• What you have to do: Summarize the letter below in two sentences.

• Given text:
────────────────────────────────────────
It's me. I begun this series with a letter to you, and decided to close it the same way.

March was indicative of a new beginning in the life of "us". Before then you were a stranger. A being I walked by. A social media friend whose statuses had gone ignored. A leader I watched on Sundays. 

Then you spoke. Fireworks ignited and friendship ensued. Nothing forced. Everything about it was authentic. I had no idea you'd become my best friend; my favorite love. 

I had no idea you'd become my biggest heartbreak. That was in February three years later. February, a month dedicated to love and black excellence became a month of pain. Of ending. Of termination.

I let anger fester for a while as I sorted through my emotions. There were too many to choose; I always chose the bad ones. The ones that ignited rage. The ones that encouraged me to shout cuss words into the speakerphone before I launched my phone across the room. Funny how beautiful things can quickly become ugly. Funny how we try to avoid those beautiful things later because of it.

March followed—as it does every year. But this March brought a pain that I didn't know existed. It brought reflection that I didn't realize I needed. It brought behavior I didn't know I still had in me. This March was different from the March in which we met.

It was merely three Marches ago that I didn't know you. However over the course of the months that followed, you became one of the most influential people in my life. You taught me some of the most important lessons I've ever been offered. And to deny you of that—like I had done so many times—diminishes the triumph the last three year brought us; it tarnishes the purpose of our partnership.
────────────────────────────────────────
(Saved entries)
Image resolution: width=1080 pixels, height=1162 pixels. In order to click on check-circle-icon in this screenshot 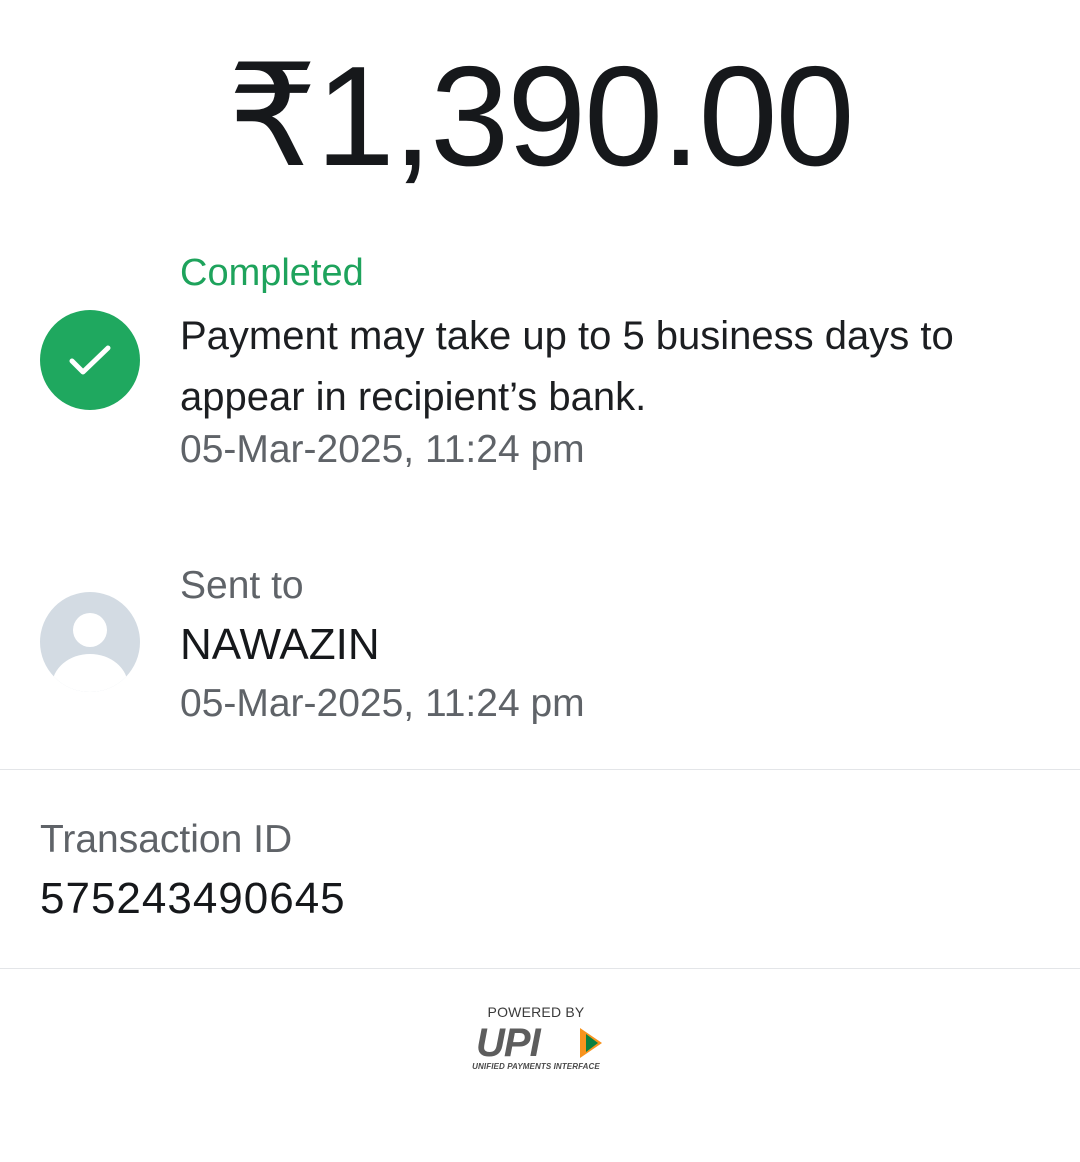, I will do `click(90, 360)`.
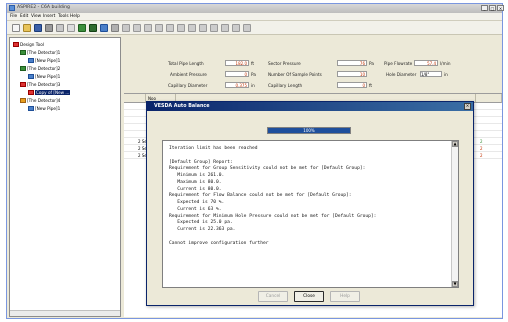 This screenshot has height=322, width=508. Describe the element at coordinates (492, 8) in the screenshot. I see `maximize-button: □` at that location.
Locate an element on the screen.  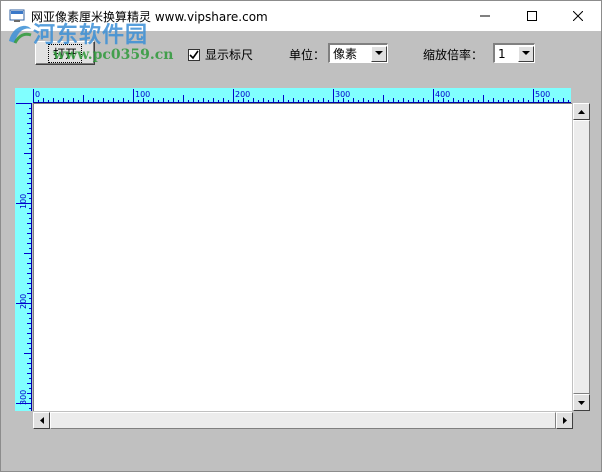
ruler-tick-label: 400 is located at coordinates (443, 94).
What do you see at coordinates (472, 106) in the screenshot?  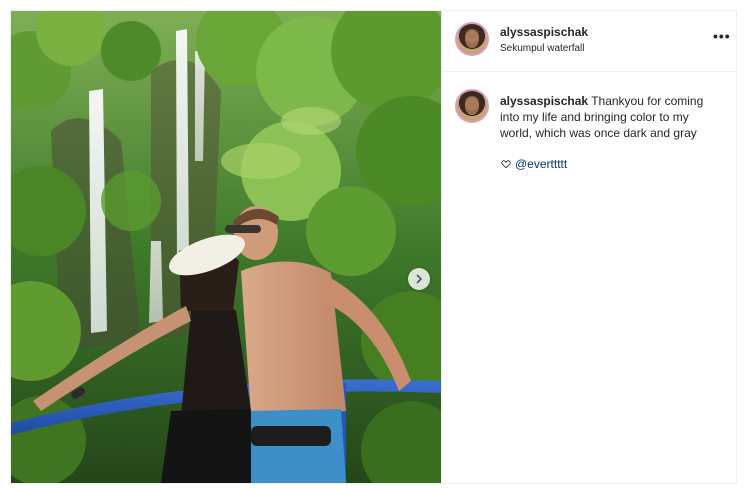 I see `caption-avatar` at bounding box center [472, 106].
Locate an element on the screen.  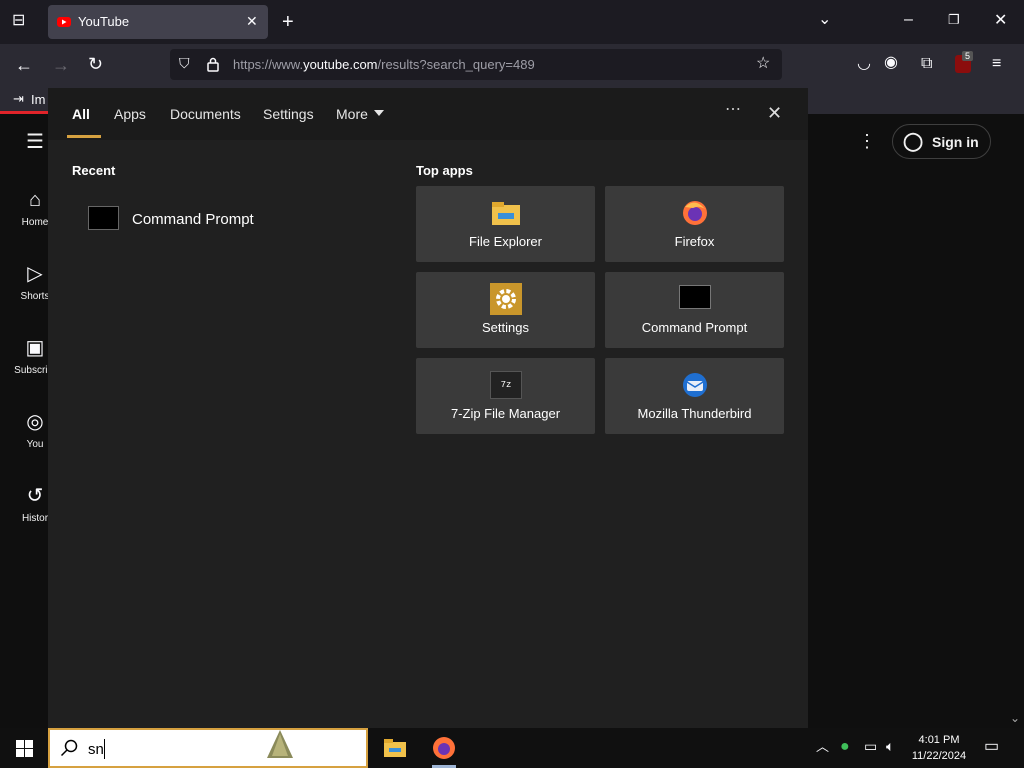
────────────────────────────────────────
• Task result: The writer closes the series with a letter to someone who went from a stranger in March to a best friend and favorite love, then became the writer's biggest heartbreak when things ended in February three years later. After a stretch of anger, the next March brought pain and reflection, and the writer acknowledges that this person taught some of the most important lessons the writer has learned and that denying this tarnishes the purpose of their partnership.